当初は、 もともとは、 出身は
仕事でもプライベートでも、事情説明の際に、
「当初は」という言葉を用いることがよくある。
■ 今は違うが、最初は こうだった
との意味合い。
時に言い訳がましく聞こえるが、ビジネスでは
論理的な弁解を要する場面が少なくない。
相手にどう聞こえようとも、きっちり説明しなくて
はならない機会は多々生じる。
◇ ” originally ” は、経緯 を説明するのに
便利な副詞。
【発音】 ərídʒənəli
【音節】 o-rig-i-nal-ly (5音節)
「 当初は 」 同様、その糸口をつかむのに役立つ。
相手にとっても、話頭が過去に遡ることが分かる。
–
◆ “originally” は副詞のみ。
形容詞・名詞 “original” に、接尾辞 “ly” を加えたもの。
“original” の語源は、ラテン語「原典」(orīgināle)。
基本的意味は、語源に沿ったものばかり。
– 形容詞 「最初の」「独自の」「初公開の」「原文の」
– 名詞 「原本」「実物」
様態の接尾辞 “ly” を足して、副詞 “originally” に。
◆ “originally” は、上記を一部引き継ぐ。
– 副詞 「最初は」「当初は」「本来は」「そもそも」「独自に」
“originally”
in the beginning, before other things happened
or before things changed.
(ロングマン、LDOCE6)
【発音】 ərídʒənəli
【音節】 o-rig-i-nal-ly (5音節)
–
◆ ビジネス用途の例を挙げる。
“originally” は、文頭・文中・文末で使うことができる。
- “It was originally scheduled for last year.”
(それは当初は昨年用に予定されていた。)
– - “This song was originally performed by X.”
(この歌は、もともとXが歌ったものである。)
– - “They deleted the plan that was originally proposed.”
(当初提案されていた計画を彼らは削除した。)
– - “This was written in Japanese originally .”
(これはもともと日本語で書かれていた。)
–
- “This story originally appeared on P.”
(この記事の初出は、P誌に掲載されたものです。)
– - “This article originally appeared in The New York Times.”
(この記事の初出は、ニューヨークタイムズ紙です。)
–
- “That dictionary originally belonged to me.”
(あの辞書はもともと私のものでした。)
– - “She originally refused to sign on the paper.”
(当初、彼女は署名を拒否した。)
–
- “I originally planned to stay for just a day.”
(当初は一泊の予定だったのですが。)
– - “The outcome was better than what we originally expected.”
(我々の当初の予測より、よい結果が出た。)
–
- “Originally, we had ten members in our team.”
(当初、このチームには10名いた。)
–
- “The term is originally US military slang.”
(その表現は、米軍のスラング由来である。)
–
- “That book was originally published in 2016.”
(あの本はもともと2016年に出版されている。)
– - “Showa Day was originally established as Greenery Day
to celebrate the birthday of Emperor Showa.”
(「昭和の日」は、もともと「みどりの日」として、
昭和天皇の誕生日を祝うために設けられた。)
– - “This company was originally very small.”
(この会社は最初はとても小さかった。)
さらに、
人間について用いる場合は「出身は」。
語源「原典」に従い、人の由来を表す。
人の「最初」なので、「出身は」「生まれは」。
- “She originally came from Tokyo.”
“Originally she came from Tokyo.”
(彼女は東京出身です。)
– - “The family originally came from Japan.”
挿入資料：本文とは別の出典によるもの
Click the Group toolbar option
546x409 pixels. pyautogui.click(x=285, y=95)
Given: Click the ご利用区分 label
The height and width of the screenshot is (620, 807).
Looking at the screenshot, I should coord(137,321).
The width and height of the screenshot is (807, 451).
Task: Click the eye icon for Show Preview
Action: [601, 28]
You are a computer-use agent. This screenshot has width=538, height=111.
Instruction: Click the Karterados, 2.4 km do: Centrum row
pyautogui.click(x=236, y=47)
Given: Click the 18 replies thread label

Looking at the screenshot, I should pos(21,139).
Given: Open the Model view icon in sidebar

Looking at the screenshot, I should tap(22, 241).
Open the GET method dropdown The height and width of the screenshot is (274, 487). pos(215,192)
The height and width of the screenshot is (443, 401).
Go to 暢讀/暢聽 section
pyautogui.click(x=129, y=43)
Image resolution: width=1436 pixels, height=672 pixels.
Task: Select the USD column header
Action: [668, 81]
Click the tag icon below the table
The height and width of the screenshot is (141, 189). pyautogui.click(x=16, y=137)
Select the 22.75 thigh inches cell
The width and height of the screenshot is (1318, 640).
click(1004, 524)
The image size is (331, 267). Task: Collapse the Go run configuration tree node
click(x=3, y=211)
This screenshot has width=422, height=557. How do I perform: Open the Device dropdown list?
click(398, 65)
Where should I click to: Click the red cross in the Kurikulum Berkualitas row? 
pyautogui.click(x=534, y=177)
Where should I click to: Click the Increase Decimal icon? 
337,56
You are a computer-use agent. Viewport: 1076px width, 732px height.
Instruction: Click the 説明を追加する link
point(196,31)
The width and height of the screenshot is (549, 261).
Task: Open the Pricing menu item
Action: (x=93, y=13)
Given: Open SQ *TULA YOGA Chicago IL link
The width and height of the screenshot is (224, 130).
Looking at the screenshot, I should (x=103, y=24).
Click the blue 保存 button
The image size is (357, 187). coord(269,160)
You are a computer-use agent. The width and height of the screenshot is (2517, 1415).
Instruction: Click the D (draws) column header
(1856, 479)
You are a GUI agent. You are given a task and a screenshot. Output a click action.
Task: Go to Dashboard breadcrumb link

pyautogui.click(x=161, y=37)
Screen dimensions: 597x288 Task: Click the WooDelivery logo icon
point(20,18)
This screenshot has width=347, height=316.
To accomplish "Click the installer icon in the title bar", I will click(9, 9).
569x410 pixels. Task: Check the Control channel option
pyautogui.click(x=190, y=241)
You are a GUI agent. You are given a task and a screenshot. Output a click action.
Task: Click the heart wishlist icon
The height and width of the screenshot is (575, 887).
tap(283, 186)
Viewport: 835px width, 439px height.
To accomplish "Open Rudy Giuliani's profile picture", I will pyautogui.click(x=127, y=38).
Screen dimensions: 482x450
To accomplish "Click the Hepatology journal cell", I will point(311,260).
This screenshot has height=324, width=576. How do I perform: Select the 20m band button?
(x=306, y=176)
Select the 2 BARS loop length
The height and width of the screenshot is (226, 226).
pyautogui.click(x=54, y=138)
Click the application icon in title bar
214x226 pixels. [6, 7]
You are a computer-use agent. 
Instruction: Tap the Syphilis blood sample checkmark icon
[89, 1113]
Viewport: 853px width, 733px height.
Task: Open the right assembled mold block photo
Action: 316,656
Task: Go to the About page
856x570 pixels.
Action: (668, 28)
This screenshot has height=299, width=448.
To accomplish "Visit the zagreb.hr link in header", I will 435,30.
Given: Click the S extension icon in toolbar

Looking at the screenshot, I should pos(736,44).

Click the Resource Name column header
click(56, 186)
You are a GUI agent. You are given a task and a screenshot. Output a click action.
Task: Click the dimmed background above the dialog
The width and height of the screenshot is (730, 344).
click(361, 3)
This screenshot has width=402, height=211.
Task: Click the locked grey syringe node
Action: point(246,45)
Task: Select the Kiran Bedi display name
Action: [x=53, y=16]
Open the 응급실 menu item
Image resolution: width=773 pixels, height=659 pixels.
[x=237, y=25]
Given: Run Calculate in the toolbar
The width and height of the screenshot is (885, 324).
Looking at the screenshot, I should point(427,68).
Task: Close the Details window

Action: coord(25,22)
“Originally the family came from Japan.”
(その一家は日本から来ました。)
–
- “Originally, he was born in New York.”
(彼はニューヨーク出身です。)
– - “Jack was named as John originally.”
(ジャックはもともとジョンという名前だった。)
–
- “Originally she was born in a Catholic home.”
(彼女はカトリックの家庭で生まれた。)
– - “Originally he was born as a wealthy prince.”
(彼は金持ちの王子として生まれた。)
– - “He was originally put up for adoption and
brought back home years later.”
(彼はもともと養子に出され、数年後に生家に
連れ戻されている。)
このような人物紹介は、“originally” の独擅場。
最頻出に近い使い道である印象。
日常的な “originally” の場合、この用途が目立つ。
◆ ところで、人の外観などから、出生やバックグランド
を直接尋ねることの是非は、<ケースバイケース>と考える。
副詞 “originally” をきっかけに、ここで考察してみたい。
Where are you from originally ?
Where are you originally from ?
(ご出身はどちらですか?)
過去40年以上で、何十回と耳にした言葉である。
使い手と受け手の両方の立場から接してきた。
小・中学生の頃は、平然と口にしていた質問。
動機は相手のエキゾチックな容姿への憧れ。
実に無邪気なものである。
数十年もの月日が流れた今では、そうはいかない。
様々な事情によって、出自に神経質な人は少なくない。
例えば、1970年代、80年代の米国には、”boat people”
(ボートピープル)と称される移民が多数存在した。
ベトナムなどからの難民である。
何人かと親しくさせていただいたが、ご自分の故郷について、
うれしそうにべらべら話す人もいれば、口をつぐむ人もいた。
戦禍から逃れてきた人たちが、一様ではないことを直に学んだ。
人知れず苦しみと痛みを長年抱え、
自分の生まれ育ちを断固語らずに、
忍んで生きている人々は数多い。
ごく普通そうに見える日本人にも大勢いる。
複雑な生い立ちを、負い目に感じている人も珍しくない。
現在では、先の質問を “ a sensitive topic ”
( 慎重な取り扱いを要する話題 )として私はとらえている。
「マナー」というよりは、大人の「常識」かもしれない。
そのため、相手の個性をよく知った上で伺うことにしている。
–
そもそも、自分には関係ないこと
性質的に、知る必要がないこと
( Don’t need to know )
典型的な ” DNTK ” ( ← 頭文字語 initialism )に他ならない。
きつめで、感情的な単語 ” need ” を起用。
【参照】 ” I hope you understand. ”
とにかく、根掘り葉掘り、ほじくってよい内容ではない。
したがって、
迷った場合は、一切触れない
この判断を見誤り、気まずい思いをしたことが何度かある。